People need to know now what government's intentions are. In the Lords debates the Labour minister Lord Young said that the evidence might be used in the second stage. So it's just not good enough if Ofcom to be left in a situation where nobody knows what's going to happen or what the consequences of allegations might mean. The Government has an opportunity to clarify the situation by stating that they abide by the principle of natural justice and will not use any evidence retrospectively.
Still no clarity on open WiFi networks
The other very worrying issue is that we still don't have an assurance that the process will not force the closure of open WiFi networks. Ofcom seem to acknowledge their public benefit and said that they have no intention of forcing people to secure their WiFi network or even to close it down.
However there is a strong incentive for ISPs to send letters that would imply that users must close their network. The way to avoid this is for Ofcom to explicitly state in the consultation that letters must inform people that they have the legal right to run an open and unsecured WiFi network.
On a more positive note Ofcom stated that the notification letter will contain all the information that was included in the CIR (the copyright infringement report sent from the rights holder to the ISP). So customers will be able to see what alleged evidence rights holders hold on them. It is unclear, however, if every CIR will trigger a notification.
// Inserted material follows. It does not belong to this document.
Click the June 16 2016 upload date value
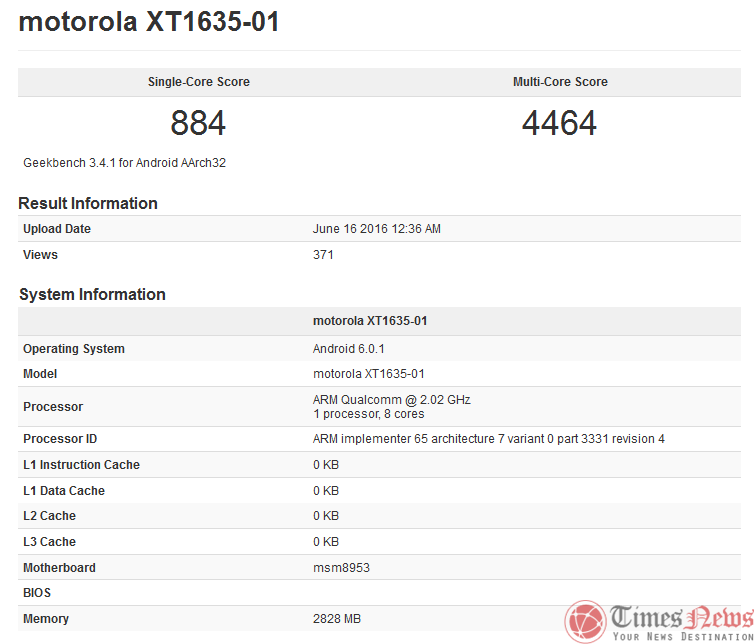click(377, 229)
Ofcom also agreed to our request that customers need to be given a clear route to independent advice from a reputable source. This needs to be set out in the notification letter.
Notify or not to notify
Another problem is the fear of the costs of the letters. Some people may have very good reasons for making sure they receive each and every copyright allegation as it is received. They may wish to follow these allegations up with the private detective businesses collecting the information and storing the reports made about them. After all, you have a legal right to access information stored about you. But at the meeting we felt there was not yet a proper recognition of these complexities, or desire to make people's rights fully enforceable.